Africa Fertilizer Financing Mechanism launches US$2.2 mill project in Nigeria

NIGERIA – The Africa Fertilizer Financing Mechanism (AFFM) has kick-started a US$2.2 million project to provide fertilizer suppliers in Nigeria with financial support, implemented by Africa Fertilizer and Agribusiness Partnership (AFAP).

The trade credit guarantee project is AFFM’s first in the West African nation and will involve 10 fertilizer suppliers, 12 hub agro-dealers and 120 retail agro-dealers, improving fertilizer supply to 200,000 smallholder farmers.

The project will also train farmers in proper fertilizer use and other agricultural best practices.

“We will leverage on existing networks and look for creative solutions to increase the availability of fertilizer in the country,” said Nana-Aisha Mohammed, AFAP’s representative at the ceremony.

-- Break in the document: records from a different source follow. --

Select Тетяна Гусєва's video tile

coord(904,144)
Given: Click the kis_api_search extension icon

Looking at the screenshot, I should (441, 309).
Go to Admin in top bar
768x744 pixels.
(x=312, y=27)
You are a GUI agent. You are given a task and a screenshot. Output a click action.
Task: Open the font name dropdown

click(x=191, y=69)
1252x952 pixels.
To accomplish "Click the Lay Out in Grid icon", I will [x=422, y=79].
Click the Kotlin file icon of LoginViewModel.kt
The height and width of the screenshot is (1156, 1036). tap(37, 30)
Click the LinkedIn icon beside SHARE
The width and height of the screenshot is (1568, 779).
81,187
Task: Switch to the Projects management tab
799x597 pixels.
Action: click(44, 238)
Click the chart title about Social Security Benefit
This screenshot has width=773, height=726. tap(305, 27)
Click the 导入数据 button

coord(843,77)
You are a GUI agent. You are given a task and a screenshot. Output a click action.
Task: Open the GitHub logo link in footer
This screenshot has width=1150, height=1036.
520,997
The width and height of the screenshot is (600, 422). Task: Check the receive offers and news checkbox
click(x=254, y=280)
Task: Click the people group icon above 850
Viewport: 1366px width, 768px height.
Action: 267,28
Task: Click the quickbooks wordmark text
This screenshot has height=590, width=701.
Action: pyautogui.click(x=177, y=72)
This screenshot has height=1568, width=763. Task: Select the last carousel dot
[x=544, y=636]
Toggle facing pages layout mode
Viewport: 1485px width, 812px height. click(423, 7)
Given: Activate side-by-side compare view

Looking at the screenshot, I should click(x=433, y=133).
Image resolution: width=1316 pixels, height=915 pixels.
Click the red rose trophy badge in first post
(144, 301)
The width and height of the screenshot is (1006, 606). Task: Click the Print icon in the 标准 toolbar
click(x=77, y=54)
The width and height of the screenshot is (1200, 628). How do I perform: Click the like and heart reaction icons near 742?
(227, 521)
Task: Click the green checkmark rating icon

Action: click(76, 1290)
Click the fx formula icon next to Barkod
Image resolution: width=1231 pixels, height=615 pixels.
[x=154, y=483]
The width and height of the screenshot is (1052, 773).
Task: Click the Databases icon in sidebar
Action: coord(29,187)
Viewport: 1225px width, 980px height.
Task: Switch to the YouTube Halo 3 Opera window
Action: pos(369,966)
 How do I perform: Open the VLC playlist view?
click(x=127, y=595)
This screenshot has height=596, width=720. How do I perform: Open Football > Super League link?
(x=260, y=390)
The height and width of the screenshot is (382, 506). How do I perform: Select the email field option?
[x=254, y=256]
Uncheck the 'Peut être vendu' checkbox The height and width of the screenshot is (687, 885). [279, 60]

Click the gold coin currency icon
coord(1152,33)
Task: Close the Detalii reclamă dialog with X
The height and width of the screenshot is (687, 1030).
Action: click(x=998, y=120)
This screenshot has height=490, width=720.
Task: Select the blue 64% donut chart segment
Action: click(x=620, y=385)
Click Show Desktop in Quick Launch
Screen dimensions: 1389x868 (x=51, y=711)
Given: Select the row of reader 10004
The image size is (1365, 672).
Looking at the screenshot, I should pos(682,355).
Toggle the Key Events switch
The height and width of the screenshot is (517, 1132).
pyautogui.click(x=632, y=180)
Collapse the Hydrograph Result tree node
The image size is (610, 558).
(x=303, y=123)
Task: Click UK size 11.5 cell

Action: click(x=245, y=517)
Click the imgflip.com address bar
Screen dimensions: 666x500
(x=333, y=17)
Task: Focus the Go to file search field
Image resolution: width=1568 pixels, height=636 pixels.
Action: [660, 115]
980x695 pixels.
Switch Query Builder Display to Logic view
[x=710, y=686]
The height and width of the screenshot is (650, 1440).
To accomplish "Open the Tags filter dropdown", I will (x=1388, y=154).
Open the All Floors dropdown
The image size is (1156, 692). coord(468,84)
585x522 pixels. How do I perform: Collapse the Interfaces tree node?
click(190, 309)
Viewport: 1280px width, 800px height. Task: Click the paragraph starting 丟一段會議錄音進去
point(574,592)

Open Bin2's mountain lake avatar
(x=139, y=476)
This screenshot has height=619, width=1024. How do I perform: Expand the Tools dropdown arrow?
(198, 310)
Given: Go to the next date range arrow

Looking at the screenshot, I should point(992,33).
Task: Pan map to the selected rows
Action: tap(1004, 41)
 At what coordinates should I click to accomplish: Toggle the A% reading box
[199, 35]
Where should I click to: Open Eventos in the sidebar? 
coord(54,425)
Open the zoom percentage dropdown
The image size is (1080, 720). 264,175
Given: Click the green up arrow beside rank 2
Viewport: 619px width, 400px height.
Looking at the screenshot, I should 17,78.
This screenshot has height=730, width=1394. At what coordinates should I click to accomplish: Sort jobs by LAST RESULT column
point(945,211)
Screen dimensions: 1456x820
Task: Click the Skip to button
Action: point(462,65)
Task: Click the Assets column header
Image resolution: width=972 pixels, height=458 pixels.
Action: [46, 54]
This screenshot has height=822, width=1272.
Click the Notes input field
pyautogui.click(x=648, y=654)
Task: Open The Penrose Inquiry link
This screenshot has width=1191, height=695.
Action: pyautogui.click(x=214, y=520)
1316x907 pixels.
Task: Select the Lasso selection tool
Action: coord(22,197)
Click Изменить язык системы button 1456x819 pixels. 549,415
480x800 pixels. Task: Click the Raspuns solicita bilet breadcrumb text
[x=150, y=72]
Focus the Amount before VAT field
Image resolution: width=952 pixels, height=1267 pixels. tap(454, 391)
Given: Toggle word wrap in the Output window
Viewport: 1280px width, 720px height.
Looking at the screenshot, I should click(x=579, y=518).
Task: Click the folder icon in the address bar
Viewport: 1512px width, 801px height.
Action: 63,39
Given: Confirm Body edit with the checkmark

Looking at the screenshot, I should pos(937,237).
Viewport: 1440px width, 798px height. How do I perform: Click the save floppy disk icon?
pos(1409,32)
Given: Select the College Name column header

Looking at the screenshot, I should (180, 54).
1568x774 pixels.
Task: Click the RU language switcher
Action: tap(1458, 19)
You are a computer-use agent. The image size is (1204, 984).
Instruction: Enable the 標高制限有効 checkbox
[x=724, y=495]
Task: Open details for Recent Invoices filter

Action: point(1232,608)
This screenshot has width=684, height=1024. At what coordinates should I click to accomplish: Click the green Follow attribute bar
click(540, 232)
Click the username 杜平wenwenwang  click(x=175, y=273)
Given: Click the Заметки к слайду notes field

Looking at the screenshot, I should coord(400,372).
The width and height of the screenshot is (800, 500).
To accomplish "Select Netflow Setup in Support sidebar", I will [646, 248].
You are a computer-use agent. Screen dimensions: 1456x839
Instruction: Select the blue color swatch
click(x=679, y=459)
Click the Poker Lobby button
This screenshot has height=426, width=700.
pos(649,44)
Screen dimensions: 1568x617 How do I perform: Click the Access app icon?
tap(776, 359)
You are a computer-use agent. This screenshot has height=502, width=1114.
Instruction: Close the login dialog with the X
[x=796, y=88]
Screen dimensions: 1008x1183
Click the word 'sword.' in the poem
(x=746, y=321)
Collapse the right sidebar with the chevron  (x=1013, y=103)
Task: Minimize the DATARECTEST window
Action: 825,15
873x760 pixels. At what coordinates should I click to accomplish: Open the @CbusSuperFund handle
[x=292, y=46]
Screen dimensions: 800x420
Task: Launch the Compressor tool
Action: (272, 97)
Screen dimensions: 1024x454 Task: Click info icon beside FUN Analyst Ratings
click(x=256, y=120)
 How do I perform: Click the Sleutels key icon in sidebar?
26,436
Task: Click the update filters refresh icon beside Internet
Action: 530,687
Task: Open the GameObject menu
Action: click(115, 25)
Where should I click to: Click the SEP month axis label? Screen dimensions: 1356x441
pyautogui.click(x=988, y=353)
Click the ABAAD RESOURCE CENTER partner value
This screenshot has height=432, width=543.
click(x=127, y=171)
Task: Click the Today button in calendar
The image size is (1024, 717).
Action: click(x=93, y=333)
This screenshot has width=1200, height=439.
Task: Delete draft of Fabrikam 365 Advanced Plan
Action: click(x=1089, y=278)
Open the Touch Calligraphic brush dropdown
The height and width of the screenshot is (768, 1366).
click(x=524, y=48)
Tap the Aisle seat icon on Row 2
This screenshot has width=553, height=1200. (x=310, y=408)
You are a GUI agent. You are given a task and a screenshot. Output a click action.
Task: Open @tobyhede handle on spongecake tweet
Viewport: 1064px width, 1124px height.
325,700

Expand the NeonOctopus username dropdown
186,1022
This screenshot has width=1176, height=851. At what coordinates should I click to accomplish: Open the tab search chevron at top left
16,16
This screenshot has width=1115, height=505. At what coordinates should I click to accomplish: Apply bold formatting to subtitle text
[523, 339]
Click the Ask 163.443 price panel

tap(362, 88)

Umar Musa, Assistant Director of FMARD’s Farm Inputs Support Services Department who represented the Nigerian Federal Ministry of Agriculture and Rural Development (FMARD) said AFAP should work with the Nigerian government and other actors in the fertilizer value chain to ensure that the project complies with Nigeria’s policies and sector strategies.

“We expect this project to support smallholder farmers and improve their productivity in order to help the country increase its local production and consumption of fertilizer,” he said.

“We are confident that the project will increase access to quality and affordable fertilizer by smallholder farmers and hence contribute to the transformation of the agriculture sector in Nigeria,” said Marie Claire Kalihangabo, AFFM Coordinator.

Kalihangabo expressed her gratitude to the Government of Nigeria for their financial support to the Africa Fertilizer Financing Mechanism.

The Bank’s Nigeria Regional Office Faal said the National Fertilizer Quality Control Act 2019 further serves to reinforce the government’s commitment to the sector.

“This program is timely because the government has placed measures to encourage local production of fertilizer,” he said.

This comes months after the Federal Government on Monday entered into an agreement with a Russian firm, Uralchem supply Nigeria potash, a key ingredient for the production of fertiliser to cut down the wholesale importation of fertiliser into the country.

For a long time, fertilizer- a necessary component in farming- was largely imported from Europe at prices not affordable for small scale sustenance farmers who are the majority in Nigeria’s agricultural sector.

To ease this bottleneck, the Presidential Fertilizer Initiative was birthed and launched in February 2017, to achieve the local production of one million metric tonnes of blended NPK Fertilizer for wet season farming and an additional 500,000 metric tonnes for dry season farming.